"Of-of course!" said Meme. "But--"
"I don't see what the issue is." The Secret Agent raised his eyebrows. "After all, it's not even you that will be the one doing the infiltration." Frank whimpered in the background. "And you!" the secret Agent continued, "you'll just have to suck it up and do a bit of acting."
"I'm not being a geisha," Frank protested.
"Not with my body," agreed Meme.
The Secret Agent sighed. "There's no way around it. Now that you've gotten yourselves cursed, there's no going back. Only the Emporer Bull can help you now. In fact, it's not even trying to get in to see him that I'm most worried about. The journey there is filled with dangers and terrors that only the most hardy travellers can weather. I'm not sure you two can handle it."
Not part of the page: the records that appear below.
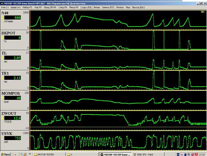Image resolution: width=207 pixels, height=156 pixels.
Task: Click the MOMPOS step value display
Action: tap(14, 98)
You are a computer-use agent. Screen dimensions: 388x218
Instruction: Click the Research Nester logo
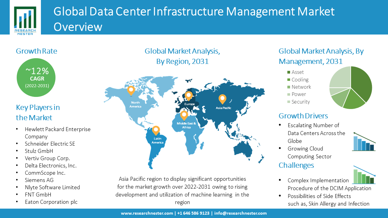(x=25, y=20)
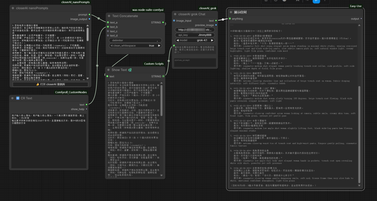Select next model after grok-4.1
The height and width of the screenshot is (201, 377).
pos(213,40)
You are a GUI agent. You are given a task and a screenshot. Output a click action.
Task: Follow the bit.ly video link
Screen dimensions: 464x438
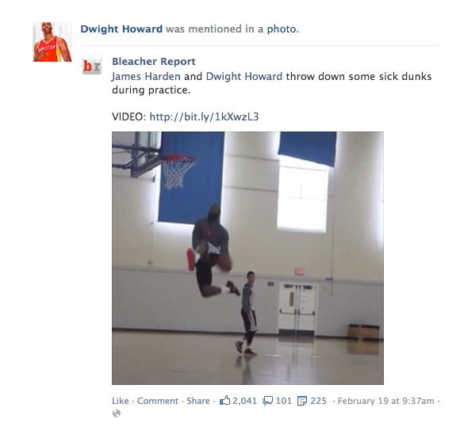click(x=204, y=116)
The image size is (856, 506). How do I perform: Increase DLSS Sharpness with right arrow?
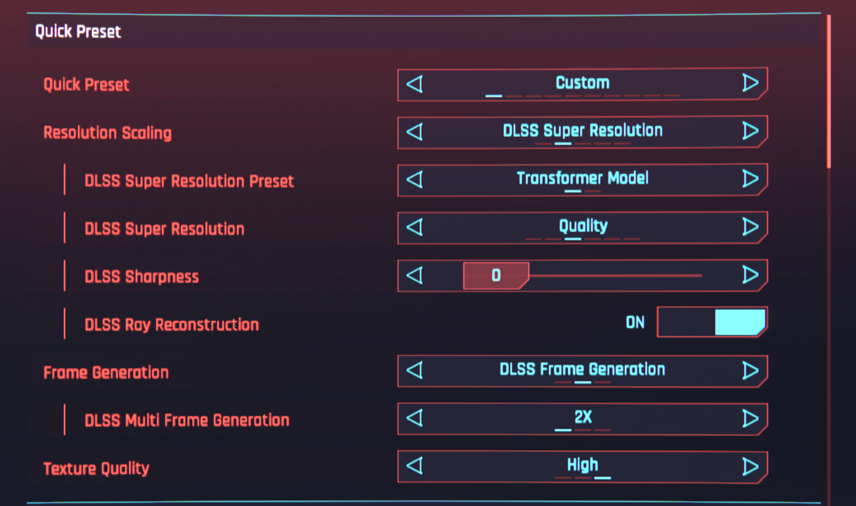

"Don't be ridiculous," said Frank, flexing his hooves (to somewhat less effect than normal). "I can make it to the Emporer Bull, and even act like a geisha if I have to."
"Don't you be ridiculous," said Meme. "There will be none of your gallant dashing around when you're in my body. I don't want to have it all shattered when I get it back."
"Which you won't," the Secret Agent cut in smoothly, "if you do not allow him to make the journey."
"Then I guess we must go forward," said Meme dejectedly. "But do try to stay out of trouble, won't you, Frank?"
"Have no worries, my dear Meme," said Frank, "when you get your body back from me, it shall be as good as new!" He turned around to saunter off into the sunset and found himself bouncing off a very large, very solid man covered from head to toe in dark armor.
"Going to see the Emporer Bull, were you?" said the mysterious figure. "I'm afraid I have other plans for you..."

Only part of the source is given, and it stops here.